Antes que o pensamento voe, em desvio de rota ou de propósito, Duas Bocas: Boca de Ouro e Boca do Inferno. São dois homens de refinada cultura.
Por que duas bocas? Em razão de quê? São duas artes: a retórica e a escrita. Dir-se-á, duas expressões legítimas do que fazemos e do que somos.
João Crisóstomo (347-407) – Foi cognominado “Boca de Ouro” por sua singular eloquência, falando ou escrevendo. Doutor da Igreja de Roma, Arcebispo de Constantinopla, natural de Antioquia da Síria, Ásia Menor (atual Turquia). Erudito de primeira linha, deixou-nos obras sobre doutrina, retidão da vida e escritos sobre Paulo. Diante dos meus olhos, Comentários às cartas de São Paulo. Quando perguntaram a Gilberto Freyre sobre sua relação com literatura devocional, o mestre de Apipucos referiu homens dessa envergadura e desse tempo – “Depois desses, nada mais se escreveu”.
Gregório de Matos (1636-1696) – Advogado, poeta lírico-filosófico, reunia conteúdo sacro com sátiras eróticas e pornográficas. Nasceu em Salvador e morreu no Recife. Queria uma “literatura rebuscada e ornamentada”. Sua sátira, contudo, era considerada por demais pontiaguda. Atacava, sem dissimulação, o governo, os fidalgos e o clero. Valeu-lhe o epíteto de “Boca do Inferno” ou “Boca de Brasa”, e o degredo em Angola.
A literatura é um veículo poderoso, por vezes, temerário. Há quem morre de medo da palavra escrita ou falada, mas há quem com ela se deleite. É uma questão de gosto, de capacidade de entender o que lê e o que ouve e, até, de suspeição. Pela literatura somos atingidos ou aferidos. Faz bem ao intelecto ler uma página primorosa, como ouvir um grande orador.

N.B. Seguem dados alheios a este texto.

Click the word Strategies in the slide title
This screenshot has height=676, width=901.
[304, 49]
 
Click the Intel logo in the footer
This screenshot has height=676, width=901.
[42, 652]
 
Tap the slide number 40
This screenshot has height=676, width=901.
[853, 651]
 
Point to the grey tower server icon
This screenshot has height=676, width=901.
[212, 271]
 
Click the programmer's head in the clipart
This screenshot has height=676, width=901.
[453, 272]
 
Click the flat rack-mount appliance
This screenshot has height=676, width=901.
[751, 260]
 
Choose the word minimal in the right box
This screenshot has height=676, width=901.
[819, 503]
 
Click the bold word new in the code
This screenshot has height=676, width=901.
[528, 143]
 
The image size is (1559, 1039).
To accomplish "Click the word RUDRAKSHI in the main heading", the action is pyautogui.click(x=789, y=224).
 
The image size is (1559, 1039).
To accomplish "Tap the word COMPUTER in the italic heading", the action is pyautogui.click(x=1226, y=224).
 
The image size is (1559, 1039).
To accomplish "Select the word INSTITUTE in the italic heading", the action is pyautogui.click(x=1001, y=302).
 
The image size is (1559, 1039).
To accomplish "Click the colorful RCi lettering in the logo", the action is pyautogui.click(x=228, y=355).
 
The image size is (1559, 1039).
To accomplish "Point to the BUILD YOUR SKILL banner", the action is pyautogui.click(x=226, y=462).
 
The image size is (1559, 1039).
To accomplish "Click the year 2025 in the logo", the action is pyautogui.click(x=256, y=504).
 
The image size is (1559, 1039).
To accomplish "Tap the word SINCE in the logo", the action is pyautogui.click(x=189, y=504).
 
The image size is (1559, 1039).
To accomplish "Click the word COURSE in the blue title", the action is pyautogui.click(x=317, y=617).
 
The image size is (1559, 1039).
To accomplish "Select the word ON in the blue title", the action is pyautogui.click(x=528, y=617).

Nem tudo que se escreve merece ser lido. Um bom leitor é um leitor seletivo. Igualmente, nem toda fala merece ser ouvida. Há discursos horríveis, desprovidos de conteúdo e de ordenação das ideias, sem detalhar questões de gramática. Esta, então, como sofre! Para falar e escrever bem, enxergo duas exigências: saber ler e saber ouvir. O que merece ser lido e o que merece ser ouvido.
No inferno certamente há bocas – bocas que enturvaram as boas ideias extraídas das boas palavras. Estas iluminam a vida, elevam o espírito.